QUOTED PASSAGE =>
'Prologue'
The 2024-2025 season for Syracuse City Ballet is in full swing. Their first show of the season was titled ‘Prologue.’ It was a fantastic performance. What makes it stand out for me is the story of how it came to be.
Just as many people struggled with mental health issues even more acutely during the Covid lockdown, Jayson Douglas, Artistic Ballet Director for Syracuse City Ballet, struggled as well. At the height of the darkness, Jayson’s saving grace was an open space in the attic of his apartment. With little will to do anything else, he managed to find his way back. He started to dance through the pain in that open space. No choreography. Literally dancing to survive.
Elements of his dance for survival were incorporated into Prologue. It makes sense that the movements of multiple dancers on the stage were simultaneously chaotic, and perfectly in sync. Each dancer, in their distinct pose completely different from the others, each separate and distinct pose represented a separate and distinct emotion. Before the poses became poses on the stage, they were the internal struggles of a human being. I have no doubt in the moment of crisis he was not thinking that in a few years an audience would be watching his healing process.
Wow! Sometimes you have a definite idea of a task you’re about to take on, and it ends up in a completely different direction you had not even contemplated. That is this blog. I meant to write a post about Prologue, and my joy in getting to photograph the process. I wanted to rave about what I consider to be some of the best photographs I have taken present day! And how crazy that is because the week before I thought I could make that same claim after the photoshoot with fantastic burlesque dancer Harlow Holiday at my friend’s photography studio. Let me state for the record, photography doesn’t owe me anything in 2024! But, I digress from my original digression. As soon as I began typing, I recounted that conversation with Jayson. There was no way I could talk about Prologue without talking about how Prologue came to be. What a great lesson. When it is as bad as it gets, create. We won’t want to, and it may not make sense to us at the time. It may give us insight and understanding down the road.

DATA PROVIDED =>
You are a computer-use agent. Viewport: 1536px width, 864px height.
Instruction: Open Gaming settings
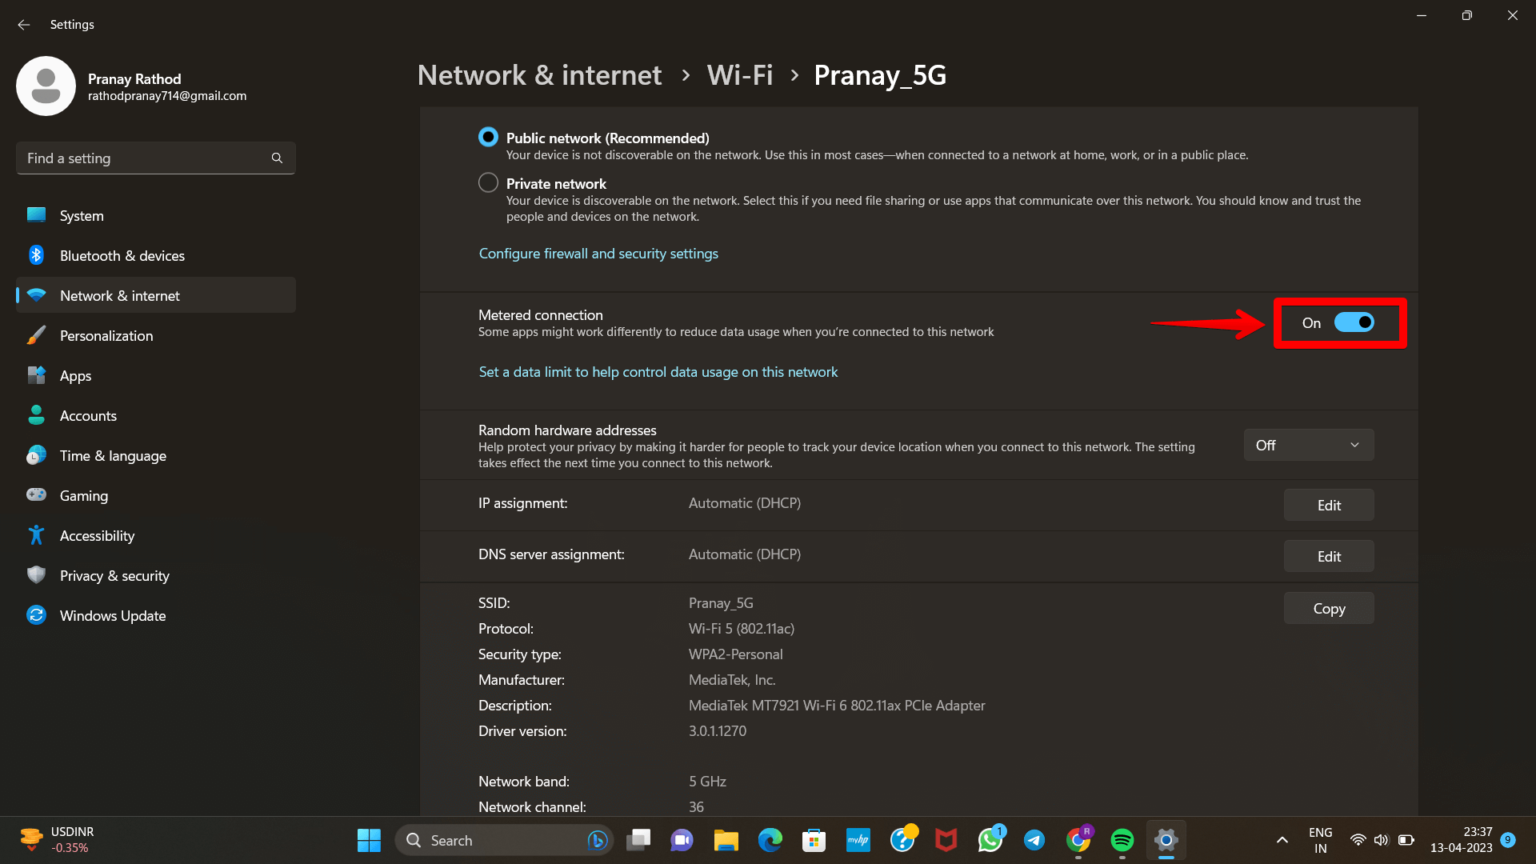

APPLY WHAT YOU READ =>
1) Reproduce the section of the Prologue post starting at "Elements of his" and ending at "his healing process.".
2) According to the Prologue post, where did Jayson Douglas dance during the Covid lockdown?

EXPECTED OUTPUTS =>
1)
Elements of his dance for survival were incorporated into Prologue. It makes sense that the movements of multiple dancers on the stage were simultaneously chaotic, and perfectly in sync. Each dancer, in their distinct pose completely different from the others, each separate and distinct pose represented a separate and distinct emotion. Before the poses became poses on the stage, they were the internal struggles of a human being. I have no doubt in the moment of crisis he was not thinking that in a few years an audience would be watching his healing process.

2) In an open space in the attic of his apartment.